For service business founders building their first product, my practical recommendations are straightforward.

Use established, well-maintained MCP servers from vendors who have security teams and patch vulnerabilities quickly. Anthropic fixed their CVEs. Community servers with unresponsive maintainers are the higher risk.

Treat MCP security as a production requirement, not a nice-to-have. Include it in your product specification from day one, not as a bolt-on after launch.

Require authentication on every MCP endpoint. There is no legitimate reason for a production MCP server to accept unauthenticated requests.

Sandbox your MCP servers. Run them in isolated environments with minimal permissions. If a server is compromised, the attacker should not be able to reach your database, payment system, or customer data.
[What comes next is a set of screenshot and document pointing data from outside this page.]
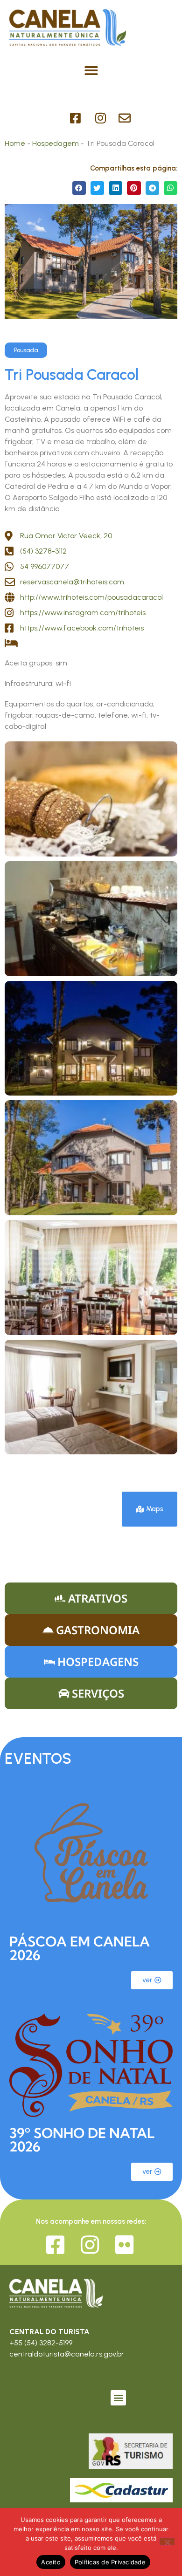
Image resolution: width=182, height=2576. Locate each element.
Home (15, 143)
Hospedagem (55, 143)
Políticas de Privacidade (110, 2562)
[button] (91, 71)
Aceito (51, 2562)
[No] (167, 2541)
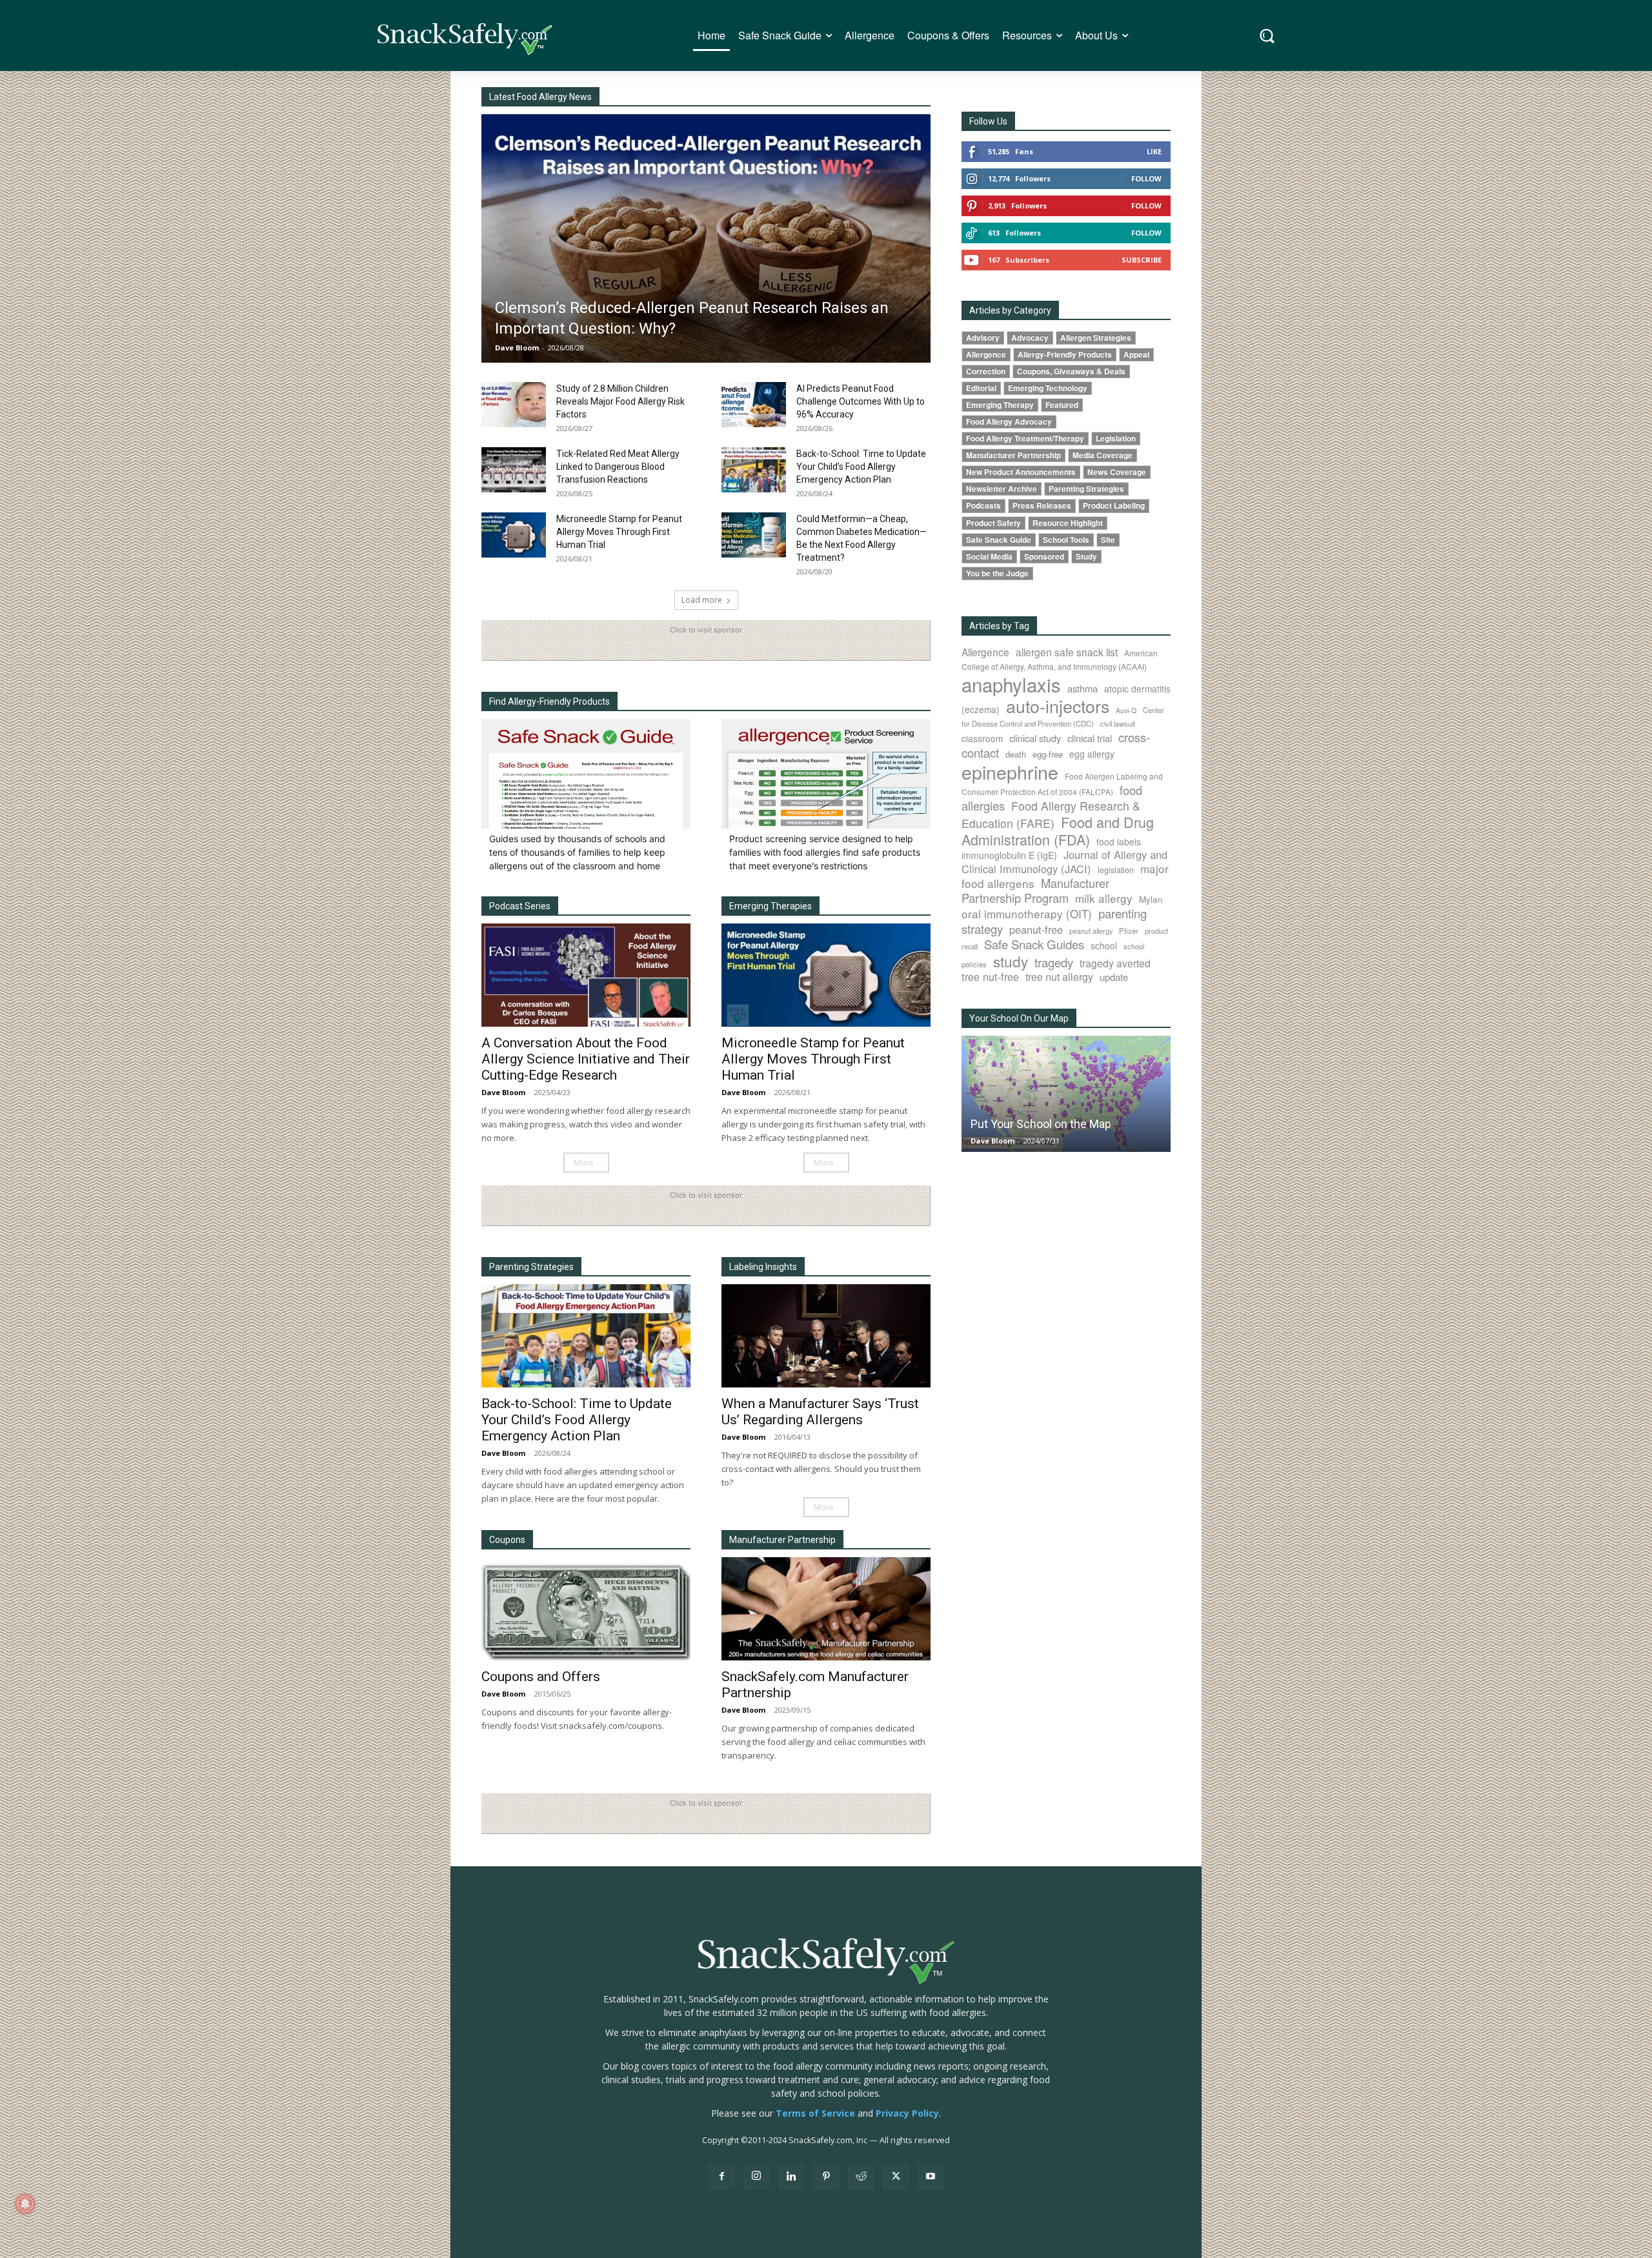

Review your MCP security quarterly. The vulnerability landscape is evolving monthly. What was secure in January may not be secure in April.

The MCP ecosystem will mature. Security tooling will improve. Best practices will solidify. But right now, in February 2026, the gap between MCP adoption and MCP security is wide — and founders building products need to be on the right side of it.

Frequently asked questions

Are MCP servers safe to use in 2026?

MCP servers are safe to use when properly secured, but the default state of many MCP servers is insecure. 37% of network-exposed servers have no authentication, and 30 CVEs have been documented in the first two months of 2026. The protocol itself is sound — the implementation quality varies dramatically. Use well-maintained servers, require authentication, and follow the security audit checklist above.

What were the Anthropic MCP vulnerabilities?

Three CVEs were disclosed on January 20, 2026 in Anthropic's official Git MCP server: CVE-2025-68143 (arbitrary repository creation), CVE-2025-68145 (path validation bypass), and CVE-2025-68144 (argument injection enabling file overwrite). All have been patched. The significance is that the reference implementation — code meant to show developers how to build MCP servers correctly — contained basic security flaws.

Can hackers attack my business through MCP servers?

Yes. MCP servers create direct connections between AI models and your business systems. If an MCP server has no authentication, an attacker can call its tools directly. Even with authentication, prompt injection attacks can manipulate AI agents into sending malicious requests to MCP servers. The attack surface is real and actively being exploited by security researchers.

How do I secure MCP servers for my product?

Start with authentication on every endpoint, least-privilege access for every connection, input validation on every parameter, and isolation from critical systems. Use MCP servers from vendors with security teams. Log all requests. Review security quarterly as the vulnerability landscape evolves. Include MCP security requirements in your product specification from day one.